Yani hücre ya da koğuşu paylaştığın başka birileriyle üç, beş cümle kurmak, bir kişide olsa bir başka insanla yaşamanın doğal akışı dışında bildik mapus halleri...
Yalnız kaldığın için her açılan mazgala bakma zorunluluğu, sürekli koşturmaca hali."
Zeynep ilk hücreye konulduğunda (2010 yaz başı), hücre kapısı kapanıp, yalnız kaldığında, kendi kendine "hayat bitti" demiş!
Bu durumu, bir kuyunun dibinde bırakılmış gibi tanımlamış.
Bir nevi yok sayılacağını düşünmüş!
Ve demiş ki; "Bu fişi çekilmemiş bir hayat değilse nedir?"
İnsanın bütün yaşamını, zamanını altı adımlık bir hücrede, insanlardan uzakta sürdürmesi, dakikaları, saatleri, günleri, haftaları, ayları ve yılları bu koşullarda yaşamaya; gerçekte ise tüketmeye mahkum edilmesi zulüm değilse, eziyet, işkence değilse nedir ki? !
Zeynep iki koca yıl yalnız kaldı...
Ta ki geçen yaz Muhabbet onunla bitişik hücreyi paylaşıncaya kadar!
İki yıllık yalnızlığında, sesine yabancılaşmış Zeynep!
Bazen kendini televizyondakilerle yüksek sesle "konuşurken", onlara laf yetiştirirken yakalıyormuş!
Bir yandan televizyonu yüksek sesle izleyip, televizyondakilere yüksek sesle yanıt yetiştirse de tekli hücrelerde kalanların yüksek sesle karşı aşırı duyarlı olmaları da tek başına kapalı kalmanın bir sonucu.
Hastaneye, mahkemeye gitmek, her tutsak gibi rutin mapusluktan çıkmak iken...

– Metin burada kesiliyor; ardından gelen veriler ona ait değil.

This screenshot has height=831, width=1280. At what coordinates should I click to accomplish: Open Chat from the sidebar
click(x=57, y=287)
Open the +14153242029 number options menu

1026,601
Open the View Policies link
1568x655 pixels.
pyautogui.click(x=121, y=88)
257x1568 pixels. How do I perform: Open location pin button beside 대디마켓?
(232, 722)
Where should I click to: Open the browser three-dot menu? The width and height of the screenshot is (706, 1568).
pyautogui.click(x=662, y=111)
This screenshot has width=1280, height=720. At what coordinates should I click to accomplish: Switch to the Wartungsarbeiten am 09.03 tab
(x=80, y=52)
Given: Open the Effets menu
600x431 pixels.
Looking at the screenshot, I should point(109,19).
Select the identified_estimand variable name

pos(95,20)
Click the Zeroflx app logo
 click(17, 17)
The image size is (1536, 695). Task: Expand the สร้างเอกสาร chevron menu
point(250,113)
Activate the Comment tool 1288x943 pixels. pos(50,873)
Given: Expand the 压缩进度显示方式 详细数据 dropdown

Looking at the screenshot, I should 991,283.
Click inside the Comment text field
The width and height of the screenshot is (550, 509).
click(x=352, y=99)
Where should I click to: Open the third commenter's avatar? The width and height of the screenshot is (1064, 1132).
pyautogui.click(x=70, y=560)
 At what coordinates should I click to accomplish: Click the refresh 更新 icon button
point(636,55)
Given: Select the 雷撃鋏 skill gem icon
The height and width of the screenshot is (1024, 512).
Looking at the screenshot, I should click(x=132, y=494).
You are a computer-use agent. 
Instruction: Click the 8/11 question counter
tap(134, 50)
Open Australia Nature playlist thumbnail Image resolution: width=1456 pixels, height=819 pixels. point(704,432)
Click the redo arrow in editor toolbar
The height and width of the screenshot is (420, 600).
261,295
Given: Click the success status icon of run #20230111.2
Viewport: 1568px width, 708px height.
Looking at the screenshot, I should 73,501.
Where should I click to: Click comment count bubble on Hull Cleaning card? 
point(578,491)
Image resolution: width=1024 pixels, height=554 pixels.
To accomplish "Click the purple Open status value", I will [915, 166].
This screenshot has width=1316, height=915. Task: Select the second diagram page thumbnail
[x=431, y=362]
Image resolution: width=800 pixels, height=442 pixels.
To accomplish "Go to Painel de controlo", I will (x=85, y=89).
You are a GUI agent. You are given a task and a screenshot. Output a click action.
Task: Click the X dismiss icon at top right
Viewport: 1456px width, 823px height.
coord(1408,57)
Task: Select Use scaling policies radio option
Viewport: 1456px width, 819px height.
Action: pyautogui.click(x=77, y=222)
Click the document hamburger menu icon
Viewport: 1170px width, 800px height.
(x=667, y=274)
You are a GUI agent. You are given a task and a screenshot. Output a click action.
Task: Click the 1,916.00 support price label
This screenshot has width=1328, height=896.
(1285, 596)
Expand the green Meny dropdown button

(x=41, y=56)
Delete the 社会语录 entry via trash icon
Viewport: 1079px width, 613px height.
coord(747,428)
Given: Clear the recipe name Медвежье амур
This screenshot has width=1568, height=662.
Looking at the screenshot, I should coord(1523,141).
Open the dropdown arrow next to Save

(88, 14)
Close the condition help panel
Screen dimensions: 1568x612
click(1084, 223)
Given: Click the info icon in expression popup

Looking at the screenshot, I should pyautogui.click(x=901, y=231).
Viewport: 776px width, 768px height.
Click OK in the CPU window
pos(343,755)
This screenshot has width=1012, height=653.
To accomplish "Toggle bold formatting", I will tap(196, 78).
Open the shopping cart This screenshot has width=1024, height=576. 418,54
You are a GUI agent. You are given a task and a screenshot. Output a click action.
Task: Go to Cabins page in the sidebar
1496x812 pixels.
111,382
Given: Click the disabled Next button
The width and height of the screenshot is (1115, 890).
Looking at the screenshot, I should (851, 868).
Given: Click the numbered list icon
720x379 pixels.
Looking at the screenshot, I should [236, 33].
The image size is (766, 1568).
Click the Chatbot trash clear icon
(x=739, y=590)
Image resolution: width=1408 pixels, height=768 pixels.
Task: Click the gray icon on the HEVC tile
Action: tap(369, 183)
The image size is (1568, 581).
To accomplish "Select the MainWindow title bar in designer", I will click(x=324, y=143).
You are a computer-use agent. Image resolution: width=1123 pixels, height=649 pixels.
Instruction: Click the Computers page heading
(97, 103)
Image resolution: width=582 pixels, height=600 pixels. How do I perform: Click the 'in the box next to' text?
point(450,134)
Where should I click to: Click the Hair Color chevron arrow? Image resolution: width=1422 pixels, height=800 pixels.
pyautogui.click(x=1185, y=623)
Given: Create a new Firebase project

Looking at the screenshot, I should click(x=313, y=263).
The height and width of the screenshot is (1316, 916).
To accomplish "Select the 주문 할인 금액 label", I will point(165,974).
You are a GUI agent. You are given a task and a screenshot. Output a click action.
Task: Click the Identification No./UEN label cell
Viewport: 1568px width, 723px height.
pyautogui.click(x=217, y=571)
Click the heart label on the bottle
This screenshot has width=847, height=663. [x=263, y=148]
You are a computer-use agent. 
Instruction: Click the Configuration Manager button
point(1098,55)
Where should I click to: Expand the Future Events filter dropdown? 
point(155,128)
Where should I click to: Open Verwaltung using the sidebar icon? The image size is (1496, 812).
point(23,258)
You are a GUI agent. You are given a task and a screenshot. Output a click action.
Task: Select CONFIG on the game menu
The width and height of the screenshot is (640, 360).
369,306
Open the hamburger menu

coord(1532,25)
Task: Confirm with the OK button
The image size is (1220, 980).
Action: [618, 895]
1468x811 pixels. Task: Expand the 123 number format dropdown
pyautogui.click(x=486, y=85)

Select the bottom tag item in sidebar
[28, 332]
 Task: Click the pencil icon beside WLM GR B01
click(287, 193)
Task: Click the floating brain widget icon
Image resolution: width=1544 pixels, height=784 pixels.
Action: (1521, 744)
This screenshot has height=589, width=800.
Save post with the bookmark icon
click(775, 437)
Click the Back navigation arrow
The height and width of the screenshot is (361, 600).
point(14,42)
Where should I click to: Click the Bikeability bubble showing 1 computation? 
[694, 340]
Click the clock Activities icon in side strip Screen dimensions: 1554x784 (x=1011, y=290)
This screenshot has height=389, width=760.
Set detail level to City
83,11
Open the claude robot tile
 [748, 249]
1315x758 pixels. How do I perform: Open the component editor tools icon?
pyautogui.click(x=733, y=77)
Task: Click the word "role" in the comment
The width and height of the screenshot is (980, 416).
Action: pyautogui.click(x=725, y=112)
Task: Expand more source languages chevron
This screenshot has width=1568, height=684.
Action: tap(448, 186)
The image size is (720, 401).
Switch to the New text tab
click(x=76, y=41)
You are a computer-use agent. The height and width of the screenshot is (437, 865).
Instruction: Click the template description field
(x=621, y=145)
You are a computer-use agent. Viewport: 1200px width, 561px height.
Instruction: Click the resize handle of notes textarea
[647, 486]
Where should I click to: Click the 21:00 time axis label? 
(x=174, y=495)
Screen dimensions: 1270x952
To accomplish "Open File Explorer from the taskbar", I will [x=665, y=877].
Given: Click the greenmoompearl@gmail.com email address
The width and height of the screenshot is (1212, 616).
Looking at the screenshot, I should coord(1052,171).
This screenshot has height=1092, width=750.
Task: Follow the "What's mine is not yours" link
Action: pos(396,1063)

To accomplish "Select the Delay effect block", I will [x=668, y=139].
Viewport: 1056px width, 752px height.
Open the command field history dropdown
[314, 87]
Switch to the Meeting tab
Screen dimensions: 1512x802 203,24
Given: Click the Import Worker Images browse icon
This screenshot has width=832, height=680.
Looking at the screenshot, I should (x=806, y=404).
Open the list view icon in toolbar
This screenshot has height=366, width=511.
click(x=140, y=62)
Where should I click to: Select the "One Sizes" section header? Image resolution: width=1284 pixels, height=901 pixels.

Ki bu durum beton duvarlar içinde tümüyle yalnızlaştırılmış ağırlaştırılmış müebbetlikler bakımından çok daha büyük bir değişiklik olmasına rağmen...
Hücrede tek başına yaşamanın, yalnızlaştırmanın insan psikolojisi üzerindeki etki nedeniyle; bir an önce hücresine dönmek istiyormuş Zeyno...
Tabii hücreden içeri girdiğinde onu karşılayacak "hoş geldin" diyip, halini hatırını, neler yaptığını soracak birinin olmaması başlı başına bir insanlık dışı uygulamadır, kuraldır...
İnsan nerede olursa olsun, sevinçlerin paylaşarak çoğaltır, acılarını da bu yolla sağaltır.
En kötü zamanda bir dost elinin omza dokunması; içten sevgi dolu bir bakış, bir tebessüm, teskin edici bir söz dünyalara bedeldir.
Muhabbet Mardin'den Sincan'a sevk olacağını ve ona çocukluğunda annelik de yapmış büyük ablasının kanserden hayatını kaybettiği haberini aynı gün almıştı.
Ve bir gün sonra da tekli hücredeki tutsaklık günlerini geçireceği Sincan'a götürülmüştü.
İnsan bunun nasıl bir şey olduğunu düşünmeye çalışırken bile, hakikaten aklı da, yüreği de, tüm hücreleriyle isyan ediyor.
Bunca şanssızlık içerisinde Muhabbet'in tek şansı Zeynep'le seslerinin birbirine ulaşmasıydı.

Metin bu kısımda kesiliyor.